Pour contrer ces peurs et ces angoisses, les membres d’Alliance VITA sont allés à la rencontre des Français pour distribuer des dépliants proposant des réponses accessibles et ajustées aux peurs qui s’emparent de tous face au grand âge. Egalement déployée dans 7 grandes villes de France par voie d’affichage, cette campagne a pris la forme d’un appel humanitaire pour changer de regard sur ceux qui peuvent se sentir marginalisés et pour mobiliser le plus grand nombre possible auprès des personnes âgées.

En France, les personnes de plus de 75 ans se suicident deux fois plus que le reste de la population*et 530 000 personnes âgées sont en situation de « mort sociale. »**

Face à cette réalité qui n’est pas une fatalité, « changeons nos regards pour changer sa vie », est un appel durable à la mobilisation de tous auprès des personnes âgées pour inventer des façons de vivre qui relient les générations, font une place à tous, et en particulier aux plus fragiles.

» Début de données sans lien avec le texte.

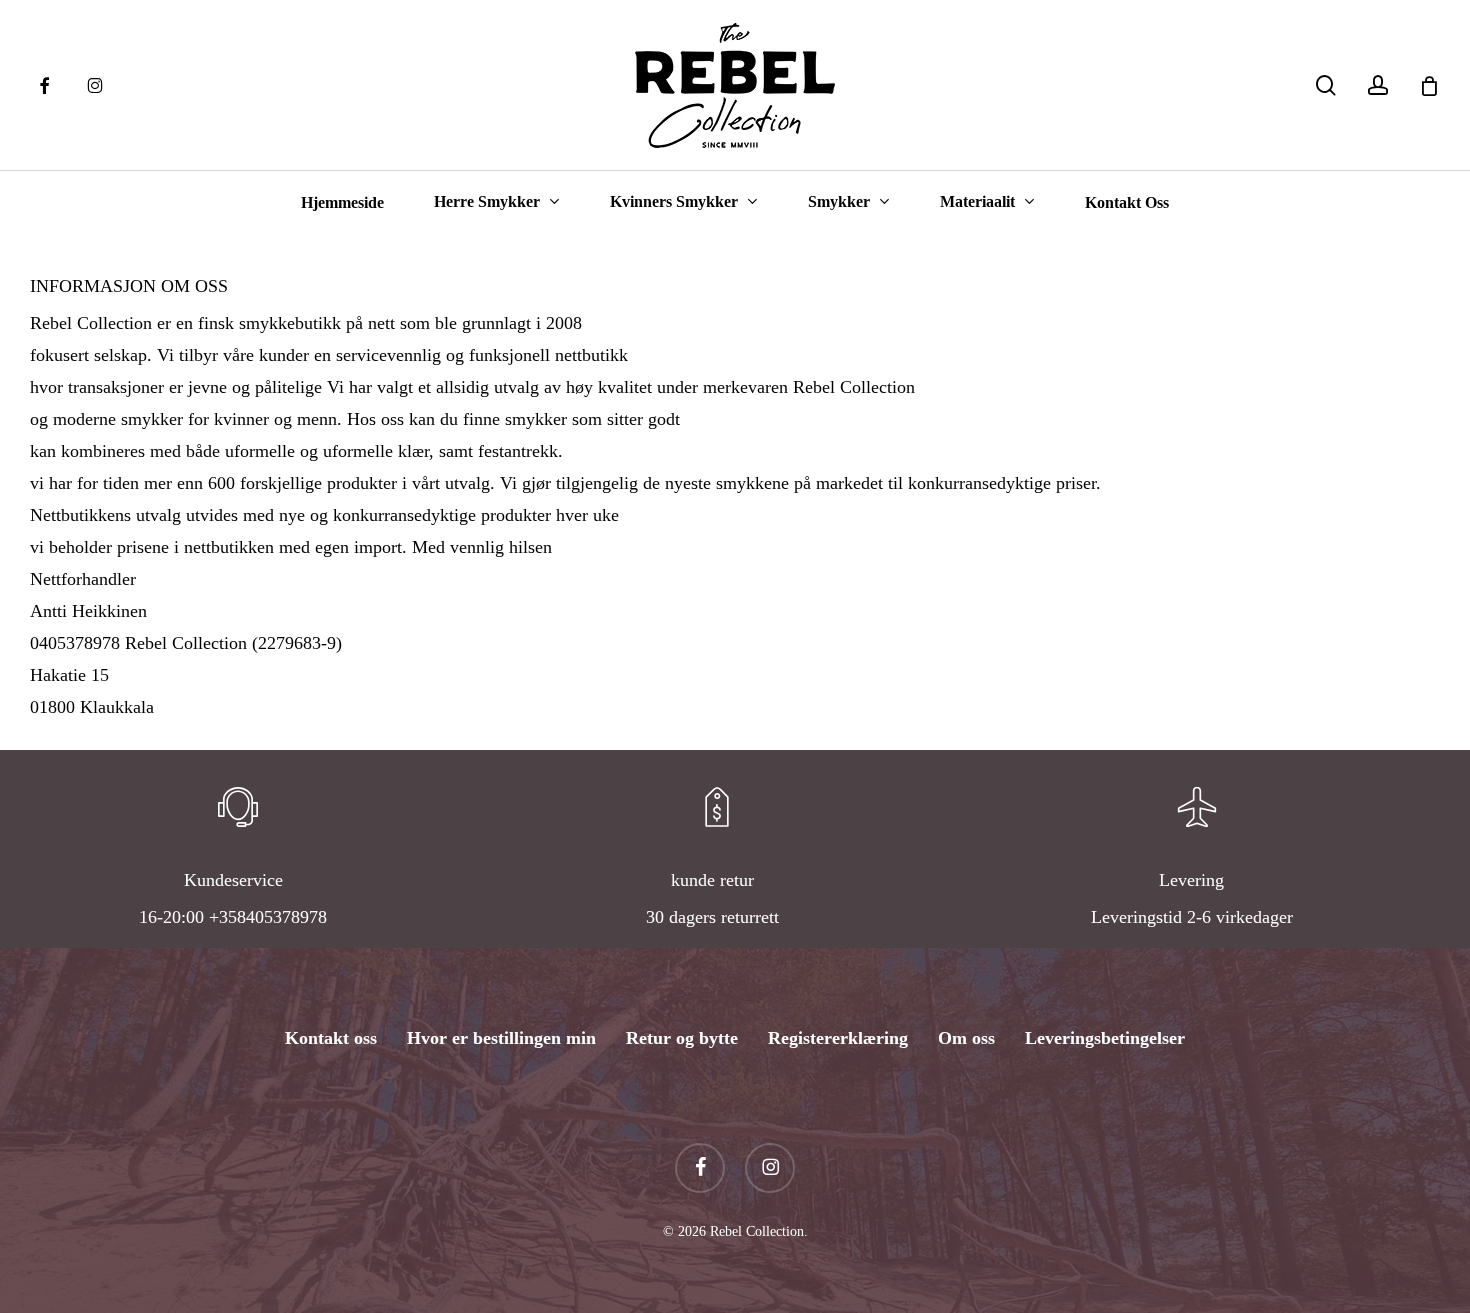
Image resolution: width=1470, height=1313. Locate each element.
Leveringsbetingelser (1105, 1038)
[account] (1378, 85)
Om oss (966, 1038)
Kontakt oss (331, 1038)
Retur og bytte (682, 1038)
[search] (1326, 85)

Alors que le président de la République ouvre un débat à haut risque sur  l’euthanasie, Alliance VITA est plus que jamais mobilisée pour défendre la solidarité et l’entraide afin que chaque personne âgée soit bien-traitée, se sente considérée, puisse encore faire des choix et soit entourée.

3 grandes priorités doivent animer les pouvoirs publics :

  • Adopter la loi Grand âge et autonomie injustement reportée durant tout le précédent quinquennat.
  • Faire de l’humanisation des EHPAD une grande cause nationale impliquant toutes les générations.
  • Rendre les soins palliatifs accessibles aux personnes âgées vivant à domicile et en EHPAD.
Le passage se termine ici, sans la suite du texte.